[Supplied text]:
▬▬▬

Ensuring that Public Service in the Regional Level is Undisturbed
Ideally, the savings made by the regional governments should not affect the interests of society as has been described above. However, there is the potential of inappropriate savings. There is a concern that the regional governments will cut the budget for public services, and not cut the budgets that benefit the regional government officials and legislators. This condition can occur because of the political process of local budgets, where the budget is agreed and endorsed by the executive and legislative branches.
Although Article 3 of PMK 125/2016 confirms that the adjustment to the deferral of the transfer of the DAU is to be done without waiting for the 2016 Revised Regional Budgets, the months of August-September 2016 are the months where the budget revisions are discussed. Therefore, it can be assumed that the process of discussion about items to be cut will be quite heated. If both the executive and legislative are pro-people, there is nothing to worry about. However, if both are, or one of them is, not, there is a potential of the budget savings will sacrifice the interests of the public. Therefore, the public and the media need to oversee the process of discussion of budget revision and policy changes pertaining to these savings. In addition, one should also be wary of the potential of sinecures caused by cuts in programs and activities, resulting in officials continuing to receive salaries while not engaging in activities due to lack of budget.

▬▬▬

[Recorded information]:
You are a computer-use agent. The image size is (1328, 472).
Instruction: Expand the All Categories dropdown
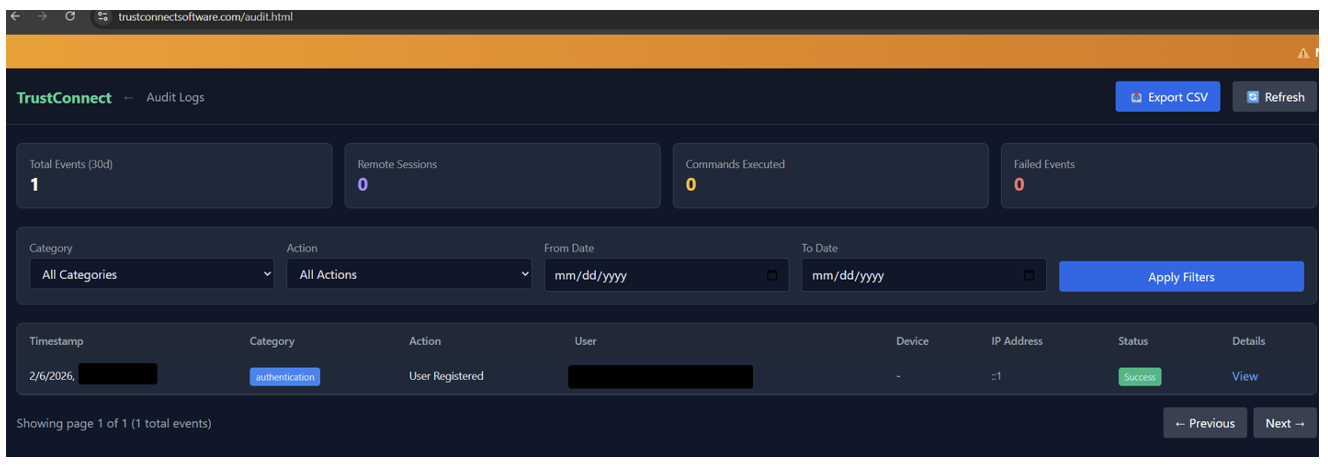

▬▬▬

Copy the passage on regional budget savings from "Ensuring that Public" through "and legislative branches.", substituting "provincial governments" for "regional governments".

Ensuring that Public Service in the Regional Level is Undisturbed
Ideally, the savings made by the provincial governments should not affect the interests of society as has been described above. However, there is the potential of inappropriate savings. There is a concern that the provincial governments will cut the budget for public services, and not cut the budgets that benefit the regional government officials and legislators. This condition can occur because of the political process of local budgets, where the budget is agreed and endorsed by the executive and legislative branches.